People v. Theobald

Decision Date15 November 1976
Docket NumberNo. 75--334,75--334
Citation356 N.E.2d 1258,43 Ill.App.3d 897,1 Ill.Dec. 925
Parties, 1 Ill.Dec. 925 PEOPLE of the State of Illinois, Plaintiff-Appellee, v. Gary THEOBALD, Defendant-Appellant.
CourtUnited States Appellate Court of Illinois

Robert Agostinelli, Asst. State Appellate Defender, Ottawa, of counsel, for defendant-appellant.

James E. Hinterlong, Ill. State's Attys. Assn., Ottawa, for plaintiff-appellee; Linda Vodar, Ill. State's Attys. Assn., Ottawa, of counsel.

STENGEL, Justice:

Following a plea of guilty to unlawful use of weapons, defendant was sentenced to one to two years imprisonment. Defendant appeals, contending that the factual basis for the plea was inadequate and revealed a valid defense to the offense, that he was represented by incompetent counsel, and that the sentence was excessive.

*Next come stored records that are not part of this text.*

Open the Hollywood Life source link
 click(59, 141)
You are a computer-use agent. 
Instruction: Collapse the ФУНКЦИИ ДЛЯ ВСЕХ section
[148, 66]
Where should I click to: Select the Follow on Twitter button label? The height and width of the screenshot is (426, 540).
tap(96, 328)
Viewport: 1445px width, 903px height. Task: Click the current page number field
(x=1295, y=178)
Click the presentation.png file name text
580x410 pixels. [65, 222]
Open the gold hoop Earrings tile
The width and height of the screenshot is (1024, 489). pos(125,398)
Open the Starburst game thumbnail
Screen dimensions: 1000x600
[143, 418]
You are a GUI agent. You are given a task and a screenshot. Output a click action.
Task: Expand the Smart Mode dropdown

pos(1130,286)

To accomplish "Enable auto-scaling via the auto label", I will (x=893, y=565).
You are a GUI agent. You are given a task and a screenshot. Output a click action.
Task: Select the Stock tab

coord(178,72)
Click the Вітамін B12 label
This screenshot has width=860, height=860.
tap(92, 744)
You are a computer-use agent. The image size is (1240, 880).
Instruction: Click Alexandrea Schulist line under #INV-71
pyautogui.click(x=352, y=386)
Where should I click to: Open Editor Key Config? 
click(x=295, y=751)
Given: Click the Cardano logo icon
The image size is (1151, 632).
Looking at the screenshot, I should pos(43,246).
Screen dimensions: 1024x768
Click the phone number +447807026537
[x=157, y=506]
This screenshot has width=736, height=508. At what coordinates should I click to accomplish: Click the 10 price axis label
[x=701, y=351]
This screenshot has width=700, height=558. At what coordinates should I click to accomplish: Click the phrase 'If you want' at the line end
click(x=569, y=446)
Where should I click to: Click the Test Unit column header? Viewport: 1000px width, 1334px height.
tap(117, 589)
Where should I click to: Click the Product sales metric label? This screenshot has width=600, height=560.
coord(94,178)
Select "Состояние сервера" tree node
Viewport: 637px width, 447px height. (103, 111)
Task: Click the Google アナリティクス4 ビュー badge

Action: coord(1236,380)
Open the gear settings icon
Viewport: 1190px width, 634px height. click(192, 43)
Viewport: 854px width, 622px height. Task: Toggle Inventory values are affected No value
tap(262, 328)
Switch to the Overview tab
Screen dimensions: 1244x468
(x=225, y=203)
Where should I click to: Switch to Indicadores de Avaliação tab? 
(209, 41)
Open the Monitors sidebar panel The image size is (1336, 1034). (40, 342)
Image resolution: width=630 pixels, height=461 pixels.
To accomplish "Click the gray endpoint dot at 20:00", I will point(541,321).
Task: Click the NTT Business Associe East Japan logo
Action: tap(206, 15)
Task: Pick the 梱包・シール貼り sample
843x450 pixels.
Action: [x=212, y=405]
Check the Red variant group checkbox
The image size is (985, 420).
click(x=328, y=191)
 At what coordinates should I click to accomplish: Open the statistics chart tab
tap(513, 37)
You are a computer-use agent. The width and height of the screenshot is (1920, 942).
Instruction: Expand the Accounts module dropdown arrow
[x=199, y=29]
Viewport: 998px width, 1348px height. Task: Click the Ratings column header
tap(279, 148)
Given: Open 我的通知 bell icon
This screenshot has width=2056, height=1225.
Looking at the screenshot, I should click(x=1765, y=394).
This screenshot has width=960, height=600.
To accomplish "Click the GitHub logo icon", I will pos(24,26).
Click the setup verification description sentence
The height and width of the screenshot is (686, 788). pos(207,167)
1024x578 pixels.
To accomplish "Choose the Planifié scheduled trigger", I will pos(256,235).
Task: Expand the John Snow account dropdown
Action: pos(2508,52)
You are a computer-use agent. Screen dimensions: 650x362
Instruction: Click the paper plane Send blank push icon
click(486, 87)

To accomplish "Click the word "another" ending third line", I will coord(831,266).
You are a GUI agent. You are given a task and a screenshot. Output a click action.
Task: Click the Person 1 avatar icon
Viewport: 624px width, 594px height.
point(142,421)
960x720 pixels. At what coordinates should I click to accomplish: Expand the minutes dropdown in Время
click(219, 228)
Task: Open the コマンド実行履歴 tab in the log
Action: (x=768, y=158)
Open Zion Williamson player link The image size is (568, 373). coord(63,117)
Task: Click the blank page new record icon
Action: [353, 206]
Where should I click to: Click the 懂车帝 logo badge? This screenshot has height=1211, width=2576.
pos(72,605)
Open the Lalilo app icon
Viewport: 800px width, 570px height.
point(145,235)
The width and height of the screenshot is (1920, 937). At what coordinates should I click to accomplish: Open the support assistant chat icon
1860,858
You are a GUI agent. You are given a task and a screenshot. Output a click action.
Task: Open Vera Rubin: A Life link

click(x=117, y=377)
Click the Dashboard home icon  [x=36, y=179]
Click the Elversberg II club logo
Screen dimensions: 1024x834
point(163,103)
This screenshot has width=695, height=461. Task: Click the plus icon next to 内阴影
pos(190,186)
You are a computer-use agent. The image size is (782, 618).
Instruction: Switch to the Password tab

Defendant pleaded guilty on June 9, 1975, to unlawful use of weapons, in violation of section 24--1(a)(7) (Ill.Rev.Stat.1973, ch. 38, par. 24--1(a)(7)), and, on July 25, 1973, was sentenced. The record shows that defendant did not, within 30 days of the entry of judgment, file a motion to vacate his guilty plea, as required by Supreme Court Rule 604(d) (Ill.Rev.Stat. 1975 ch. 110A, par. 604(d)), effective as amended July 1, 1975, and applicable to the instant appeal. However, defendant, who filed notice of appeal the day of the sentencing hearing, was not informed of this requirement by the trial court as required by Supreme Court Rule 605(b) (Ill.Rev.Stat.1975, ch. 110A, par. 605(b)), nor, apparently, was he advised of this requirement by counsel. In view of these circumstances and in the interest of orderly judicial administration, we have determined to decide defendant's appeal on the merits rather than dismiss the appeal or remand to the trial court so that defendant could move to vacate his plea on the same issues raised in his appeal.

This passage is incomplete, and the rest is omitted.